Instructions for the task: Rewrite these lines as a numbered list, dropping any blank lines.

Records shown:
===============

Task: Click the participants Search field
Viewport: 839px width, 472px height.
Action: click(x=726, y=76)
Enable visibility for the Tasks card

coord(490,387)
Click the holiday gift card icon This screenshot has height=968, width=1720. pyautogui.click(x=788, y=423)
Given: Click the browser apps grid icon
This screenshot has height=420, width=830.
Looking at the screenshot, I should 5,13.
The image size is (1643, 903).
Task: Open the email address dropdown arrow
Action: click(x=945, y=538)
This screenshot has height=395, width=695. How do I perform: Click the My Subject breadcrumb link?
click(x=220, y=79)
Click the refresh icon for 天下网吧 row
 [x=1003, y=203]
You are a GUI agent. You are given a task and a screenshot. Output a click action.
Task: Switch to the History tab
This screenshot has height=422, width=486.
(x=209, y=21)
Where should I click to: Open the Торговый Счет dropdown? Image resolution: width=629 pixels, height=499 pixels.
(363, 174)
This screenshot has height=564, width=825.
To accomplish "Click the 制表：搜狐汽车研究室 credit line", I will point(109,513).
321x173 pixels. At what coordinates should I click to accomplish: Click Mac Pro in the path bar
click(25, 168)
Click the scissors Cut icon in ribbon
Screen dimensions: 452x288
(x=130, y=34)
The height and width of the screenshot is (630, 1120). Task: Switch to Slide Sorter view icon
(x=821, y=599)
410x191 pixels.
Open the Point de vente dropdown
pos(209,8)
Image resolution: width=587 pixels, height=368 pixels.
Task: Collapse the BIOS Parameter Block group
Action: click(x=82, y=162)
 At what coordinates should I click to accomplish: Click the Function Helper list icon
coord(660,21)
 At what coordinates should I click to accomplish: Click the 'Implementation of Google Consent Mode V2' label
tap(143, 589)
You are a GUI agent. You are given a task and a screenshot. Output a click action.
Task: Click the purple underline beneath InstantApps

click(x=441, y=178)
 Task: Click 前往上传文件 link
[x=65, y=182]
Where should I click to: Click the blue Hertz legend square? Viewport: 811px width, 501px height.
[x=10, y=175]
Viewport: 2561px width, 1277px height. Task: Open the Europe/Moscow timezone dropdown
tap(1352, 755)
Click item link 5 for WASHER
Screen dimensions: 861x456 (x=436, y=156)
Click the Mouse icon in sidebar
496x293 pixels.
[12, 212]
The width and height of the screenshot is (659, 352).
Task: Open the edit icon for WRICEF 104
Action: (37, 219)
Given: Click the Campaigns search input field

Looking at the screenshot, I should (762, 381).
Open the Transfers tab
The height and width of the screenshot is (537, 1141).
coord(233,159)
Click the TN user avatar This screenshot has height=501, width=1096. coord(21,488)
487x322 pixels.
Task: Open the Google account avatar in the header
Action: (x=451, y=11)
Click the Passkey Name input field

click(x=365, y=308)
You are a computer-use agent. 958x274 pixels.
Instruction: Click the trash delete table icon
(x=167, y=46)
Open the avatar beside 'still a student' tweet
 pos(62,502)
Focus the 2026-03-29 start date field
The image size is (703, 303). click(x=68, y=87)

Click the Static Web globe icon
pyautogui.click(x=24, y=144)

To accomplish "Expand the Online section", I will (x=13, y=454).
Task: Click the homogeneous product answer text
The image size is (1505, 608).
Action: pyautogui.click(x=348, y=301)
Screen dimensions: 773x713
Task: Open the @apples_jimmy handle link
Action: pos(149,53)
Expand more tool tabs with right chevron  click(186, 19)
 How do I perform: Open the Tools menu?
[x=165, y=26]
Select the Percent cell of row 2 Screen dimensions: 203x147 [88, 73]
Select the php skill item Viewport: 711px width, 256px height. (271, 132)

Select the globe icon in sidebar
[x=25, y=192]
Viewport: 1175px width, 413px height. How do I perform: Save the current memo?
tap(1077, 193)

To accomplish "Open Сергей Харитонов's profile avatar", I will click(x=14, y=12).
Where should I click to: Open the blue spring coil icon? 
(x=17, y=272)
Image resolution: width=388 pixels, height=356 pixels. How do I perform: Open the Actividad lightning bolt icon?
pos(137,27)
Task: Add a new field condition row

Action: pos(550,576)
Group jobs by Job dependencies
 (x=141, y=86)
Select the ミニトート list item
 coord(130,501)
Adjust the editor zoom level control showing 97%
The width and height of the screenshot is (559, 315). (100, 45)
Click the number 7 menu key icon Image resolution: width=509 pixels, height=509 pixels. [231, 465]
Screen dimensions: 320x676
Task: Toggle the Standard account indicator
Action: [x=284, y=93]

===============

Final result:
1. Task: Click the participants Search field
2. Viewport: 839px width, 472px height.
3. Action: click(x=726, y=76)
4. Enable visibility for the Tasks card
5. coord(490,387)
6. Click the holiday gift card icon This screenshot has height=968, width=1720. pyautogui.click(x=788, y=423)
7. Given: Click the browser apps grid icon
8. This screenshot has height=420, width=830.
9. Looking at the screenshot, I should 5,13.
10. The image size is (1643, 903).
11. Task: Open the email address dropdown arrow
12. Action: click(x=945, y=538)
13. This screenshot has height=395, width=695. How do I perform: Click the My Subject breadcrumb link?
14. click(x=220, y=79)
15. Click the refresh icon for 天下网吧 row
16.  [x=1003, y=203]
17. You are a GUI agent. You are given a task and a screenshot. Output a click action.
18. Task: Switch to the History tab
19. This screenshot has height=422, width=486.
20. (x=209, y=21)
21. Where should I click to: Open the Торговый Счет dropdown? Image resolution: width=629 pixels, height=499 pixels.
22. (363, 174)
23. This screenshot has height=564, width=825.
24. To accomplish "Click the 制表：搜狐汽车研究室 credit line", I will point(109,513).
25. 321x173 pixels. At what coordinates should I click to accomplish: Click Mac Pro in the path bar
26. click(25, 168)
27. Click the scissors Cut icon in ribbon
28. Screen dimensions: 452x288
29. (x=130, y=34)
30. The height and width of the screenshot is (630, 1120). Task: Switch to Slide Sorter view icon
31. (x=821, y=599)
32. 410x191 pixels.
33. Open the Point de vente dropdown
34. pos(209,8)
35. Image resolution: width=587 pixels, height=368 pixels.
36. Task: Collapse the BIOS Parameter Block group
37. Action: click(x=82, y=162)
38.  At what coordinates should I click to accomplish: Click the Function Helper list icon
39. coord(660,21)
40.  At what coordinates should I click to accomplish: Click the 'Implementation of Google Consent Mode V2' label
41. tap(143, 589)
42. You are a GUI agent. You are given a task and a screenshot. Output a click action.
43. Task: Click the purple underline beneath InstantApps
44. click(x=441, y=178)
45.  Task: Click 前往上传文件 link
46. [x=65, y=182]
47. Where should I click to: Click the blue Hertz legend square? Viewport: 811px width, 501px height.
48. [x=10, y=175]
49. Viewport: 2561px width, 1277px height. Task: Open the Europe/Moscow timezone dropdown
50. tap(1352, 755)
51. Click item link 5 for WASHER
52. Screen dimensions: 861x456 (x=436, y=156)
53. Click the Mouse icon in sidebar
54. 496x293 pixels.
55. [12, 212]
56. The width and height of the screenshot is (659, 352).
57. Task: Open the edit icon for WRICEF 104
58. Action: (37, 219)
59. Given: Click the Campaigns search input field
60. Looking at the screenshot, I should (762, 381).
61. Open the Transfers tab
62. The height and width of the screenshot is (537, 1141).
63. coord(233,159)
64. Click the TN user avatar This screenshot has height=501, width=1096. coord(21,488)
65. 487x322 pixels.
66. Task: Open the Google account avatar in the header
67. Action: (x=451, y=11)
68. Click the Passkey Name input field
69. click(x=365, y=308)
70. You are a computer-use agent. 958x274 pixels.
71. Instruction: Click the trash delete table icon
72. (x=167, y=46)
73. Open the avatar beside 'still a student' tweet
74.  pos(62,502)
75. Focus the 2026-03-29 start date field
76. The image size is (703, 303). click(x=68, y=87)
77. Click the Static Web globe icon
78. pyautogui.click(x=24, y=144)
79. To accomplish "Expand the Online section", I will (x=13, y=454).
80. Task: Click the homogeneous product answer text
81. The image size is (1505, 608).
82. Action: pyautogui.click(x=348, y=301)
83. Screen dimensions: 773x713
84. Task: Open the @apples_jimmy handle link
85. Action: pos(149,53)
86. Expand more tool tabs with right chevron  click(186, 19)
87.  How do I perform: Open the Tools menu?
88. [x=165, y=26]
89. Select the Percent cell of row 2 Screen dimensions: 203x147 [88, 73]
90. Select the php skill item Viewport: 711px width, 256px height. (271, 132)
91. Select the globe icon in sidebar
92. [x=25, y=192]
93. Viewport: 1175px width, 413px height. How do I perform: Save the current memo?
94. tap(1077, 193)
95. To accomplish "Open Сергей Харитонов's profile avatar", I will click(x=14, y=12).
96. Where should I click to: Open the blue spring coil icon? 
97. (x=17, y=272)
98. Image resolution: width=388 pixels, height=356 pixels. How do I perform: Open the Actividad lightning bolt icon?
99. pos(137,27)
100. Task: Add a new field condition row
101. Action: pos(550,576)
102. Group jobs by Job dependencies
103.  (x=141, y=86)
104. Select the ミニトート list item
105.  coord(130,501)
106. Adjust the editor zoom level control showing 97%
107. The width and height of the screenshot is (559, 315). (100, 45)
108. Click the number 7 menu key icon Image resolution: width=509 pixels, height=509 pixels. [231, 465]
109. Screen dimensions: 320x676
110. Task: Toggle the Standard account indicator
111. Action: [x=284, y=93]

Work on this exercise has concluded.